Josep Borrell: There has been a certain feeling that over-regulation can inhibit technological development and [that] one of the reasons why [Europe is] lagging behind is because of too much regulation. I don’t think so. I don’t think the problem is too much regulation, because if you look back 20 years ago, when the regulation was not there, we were already lagging behind.
I think that it’s a matter of how our ecosystem has been working. Lack of capital markets, a lack of understanding of the trends of technological development. Maybe we concentrated too much on the economic sectors and technological sectors of the past, and we haven’t seen the new things coming, from electric cars to artificial intelligence. Now we discover that others have been investing and organizing much quicker in these key sectors of the future—here in California and in China also.
Europe can be in the middle of these two giants and we can become a kind of collateral damage of this competition. If [the United States] closes the door to the Chinese electric cars by putting a levy of 100 percent on them, then where will those Chinese cars go? They’re going to go to other markets. Which are the other markets that could absorb this capacity? Well, it’s Europe.
FP: How have U.S. trade policies impacted Europe?
JB: It is clear that the U.S. is pursuing a strong policy in order to create incentives and give financial support to the firms who are investing in the U.S. in order to develop the new technologies to fight climate change. And it’s good for climate change. But it’s clear that these incentives can attract firms to invest in the U.S. better than in Europe, because in the U.S. they have strong financial support and because energy is much cheaper in the U.S. than in Europe.
So when we talk about leveling the playing field inside the [EU’s] internal market, we also have to be worried about leveling the playing field with countries who are our friends but who, at the end, are also our competitors.
FP: What has the response been when you’ve conveyed these concerns to Washington?
JB: The response is: “You believe that it’s going to create an imbalance? [Then] do [what we’re doing].”

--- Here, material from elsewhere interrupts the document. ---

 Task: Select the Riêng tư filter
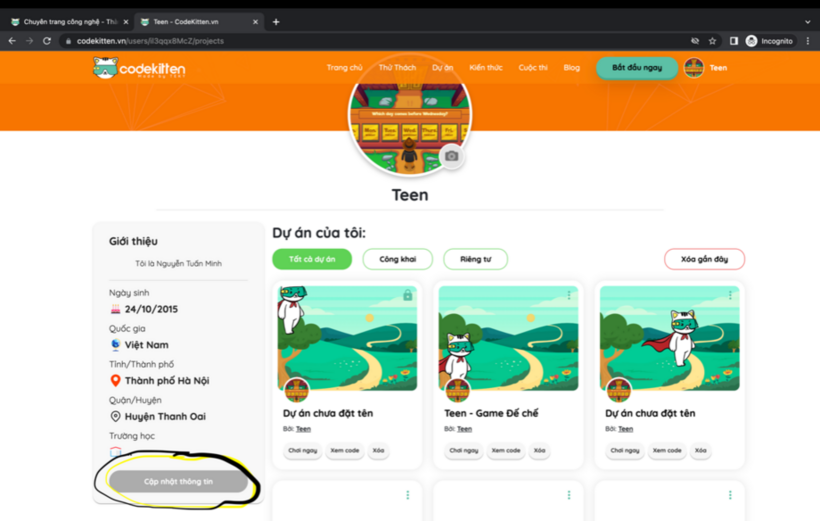(475, 259)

The problem is that [the EU is] not a state—we don’t have a Pentagon, we don’t have a treasury. And when you say, “Give fiscal incentives,” who is going to do it? We have 27 different fiscal systems, and we don’t have a federal authority that could distribute these advantages. And if we do it at the level of each member state—and member states will be more capable to do it because they have a stronger financial capacity—then it is going to create an unlevel playing field inside our internal market.

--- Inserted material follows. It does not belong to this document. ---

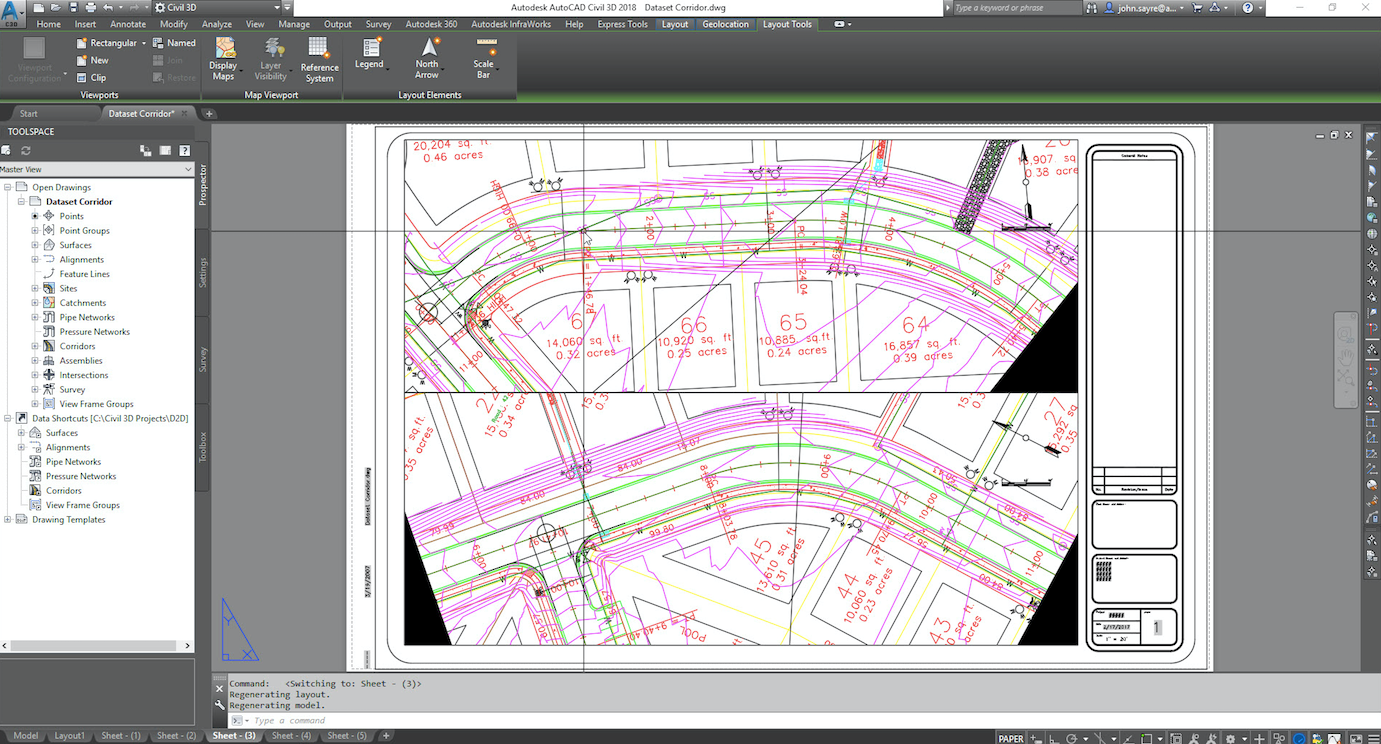
Task: Open the Annotate ribbon tab
Action: 128,24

Here in the U.S., it’s not Texas or Minnesota or Delaware who is doing this kind of fiscal incentive, it’s the federation. But we are not a federation, so we don’t have a central power that could disseminate these fiscal advantages for everybody around the union. So we cannot do the same thing.
Here in the U.S., you are fighting against climate change by distributing financial support that creates jobs—you’re using the carrot. In Europe, we have been fighting against climate change by using prices or taxes—a stick. Two different approaches.
FP: How much alignment is there on China between Brussels and Washington, and within the EU itself? Chinese President Xi Jinping just visited Europe and chose to travel to three countries that are probably the most divergent from Brussels in their attitudes toward China: France, Serbia, and Hungary.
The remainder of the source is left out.